§ RECORDS FOR THIS EXERCISE
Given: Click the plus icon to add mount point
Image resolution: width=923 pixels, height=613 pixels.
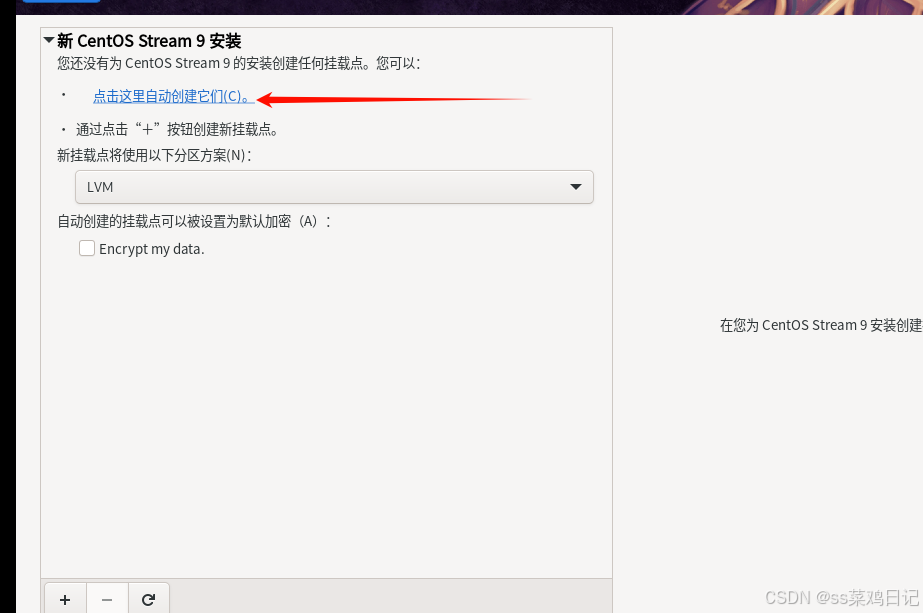Looking at the screenshot, I should tap(65, 599).
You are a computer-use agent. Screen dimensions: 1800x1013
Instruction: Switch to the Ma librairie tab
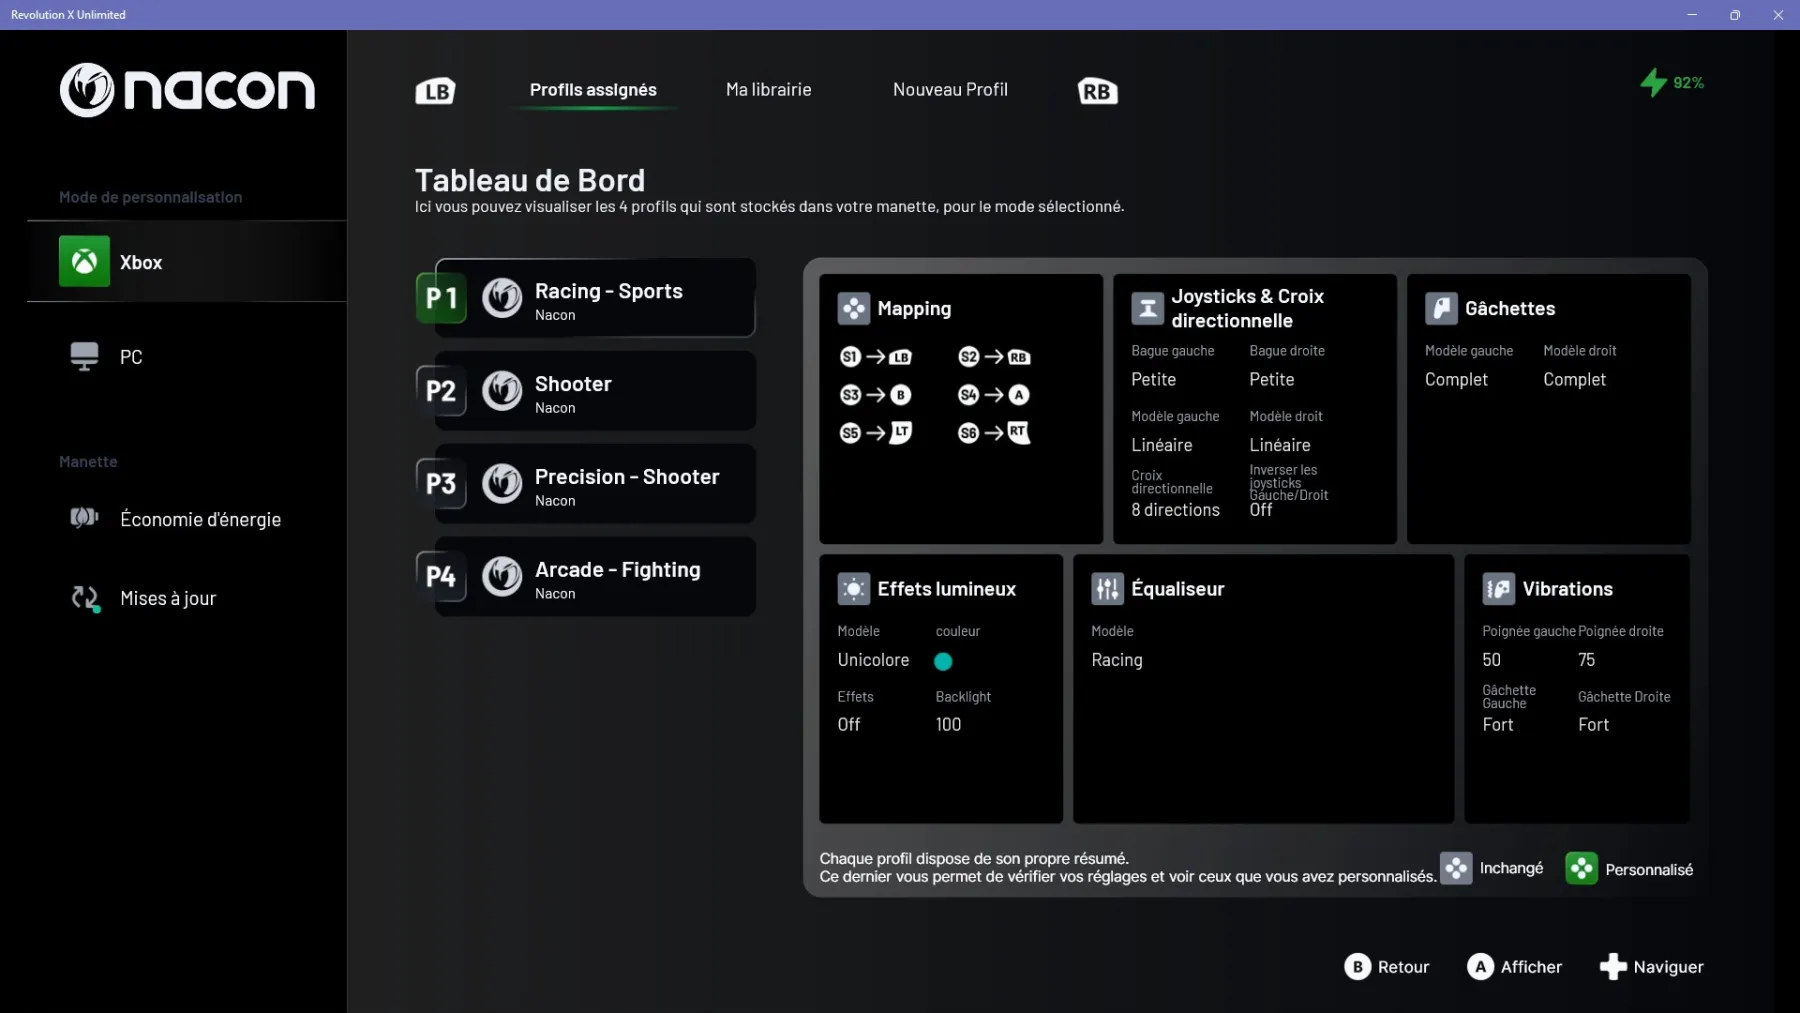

§ WRITTEN TASK
Update the records above by replacing "plus icon" with "add button" and keeping everything else the same. Leave the pictures out of your answer.

§ FINAL RESULT
Given: Click the add button to add mount point
Image resolution: width=923 pixels, height=613 pixels.
Looking at the screenshot, I should tap(65, 599).
You are a computer-use agent. Screen dimensions: 1800x1013
Instruction: Switch to the Ma librairie tab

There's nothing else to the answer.